Incapacidad Permanente Total

El trabajador al que se le reconoce la incapacidad permanente total, tiene una reducción en su capacidad laboral que le impide realizar las tareas fundamentales de su trabajo habitual.

Ello le da derecho a percibir una prestación económica del 55% de la base reguladora.

Si el trabajador tuviese reconocida la Incapacidad Permanente Total, cuando cumpla 55 años o más, se le aumentará un 20% la pensión que viniese percibiendo o que tuviese que percibir. Este aumento no se reconoce a los trabajadores por cuenta propia.

Tienen derecho a recibir esta prestación, los trabajadores que reúnan los siguientes requisitos:

  • Haberse reconocido la incapacidad permanente total para la profesión habitual.
  • Estar afiliado o en situación asimilada al alta, en la Seguridad Social.
  • No tener 65 años.
  • Tener cotizados los siguientes periodos:
    • Si la incapacidad deriva de enfermedad común y el trabajador es menor de 26 años, la mitad del tiempo transcurrido desde la fecha en que cumplió 16 años y la fecha del hecho causante.
    • Si la incapacidad deriva de enfermedad común y el trabajador tenga cumplidos 26 años: un cuarto del tiempo transcurrido entre la fecha en que cumplido los 20 años y el día en que hubiese sucedido el hecho causante, con un mínimo en todo caso de 5 años.
      Ademas, una quinta parte del periodo de cotización exigido debe estar compredido dentro de los diez años inmediatamente anteriores a la fecha del hecho causante.
    • Si la incapacidad deriva de la enfermedad profesional o de accidente sea o no laboral, no se exige periodo mínimo de cotización.

Esta incapacidad permanente no impide que el trabajador pueda realizar otras actividades laborales, debiendo comunicar a la Seguridad Social la nueva situación.

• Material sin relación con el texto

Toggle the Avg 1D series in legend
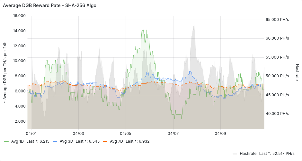This screenshot has width=302, height=161. point(17,141)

Por otra parte, el trabajador que hubiera cesado en la empresa por habérsele reconocido una incapacidad permanente total y después de haber recibido prestaciones de recuperación profesional hubieran recobrado su capacidad laboral, tendrá preferencia absoluta para su readmisión en la última empresa en que se haya trabajado, en la primera vacante que se produzca en su categoría o grupo profesional.

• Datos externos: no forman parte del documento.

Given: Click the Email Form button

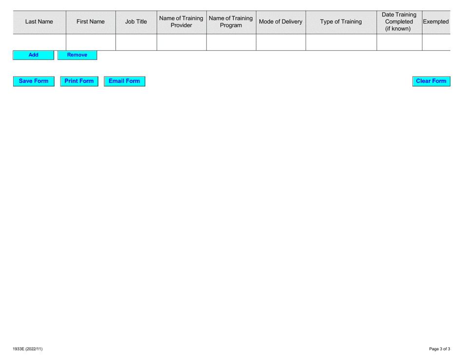Looking at the screenshot, I should pos(124,81).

También, la empresa puede readmitir al trabajador en un puesto de trabajo que sea adecuado con su capacidad laboral.

Si se estuviese percibiendo la prestación o subsidio por desempleo y pasa a ser pensionista por incapacidad permanente, podrá optar entre seguir percibiendo la prestación por desempleo hasta su agotamiento o pasar a percibir la pensión por incapacidad.